Let's put it as a thought problem. Say I have a little wind-up toy car. With the spring fully wound, that spring stores enough energy to drive the car forward about 8 meters on a smooth, level floor.
I take my little wind-up car with me on a flight from New York to Paris. After the airplane has reached cruising altitude and level flight I set my little wind-up toy down in the center aisle.
Does it travel the same distance it did back in my room at home? Does it travel further if I turn it around so it is rolling from the front of the airplane to the back?
The equations you are using claim that, yes, not only will the range of my little wind-up toy car be affected by the fact that I am using it in an airplane in flight, it will be GROSSLY affected; enough so that I would be lucky for it to roll at all.
It is not very efficient = more fuel is needed than can be carried, it seems.
Applied to a seagoing ship means that the ship sinks prior departure. Not very nice.
Imagine a 43 tons car on your door step. Imagine the engine you need to accelerate this heavy car to 2 400 m/s speed. It will be quite big. And now you want to brake from 2 400 to 1 500 m/s speed using a brake. You agree it is a big brake.

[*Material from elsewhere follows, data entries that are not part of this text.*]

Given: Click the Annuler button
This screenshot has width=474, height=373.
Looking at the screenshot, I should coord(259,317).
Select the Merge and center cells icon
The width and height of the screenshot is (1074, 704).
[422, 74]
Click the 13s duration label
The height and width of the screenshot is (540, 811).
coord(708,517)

Or take the Shuttle - about 78 tons - flying at 7 800 m/s speed around the Earth at 400 000 m altitude to/from the ISS. To slow down for going back to Earth, the Shuttle is turned around and the engines are on full blast but the only result is that the altitude becomes lower and the speed increases to 9 000 m/s at 150 000 m altitude ... while you are still going backwards. You are flying backwards! How to stop?
No. After one burn, regardless of which way the Orbiter is facing, it will NOT be in a circular orbit that is higher or lower in altitude. It will not be in a circular orbit, period.
I'd suggest at this point getting a copy of Lunar Orbiter or similar and playing around until you get an actual feel for orbital mechanics. Because your attempts to model it mathematically are leading you astray.
It is not possible. Not even a computer can land the Shuttle. But Captain Mark Kelly managed to do it. I explain how in my presentation. Enjoy.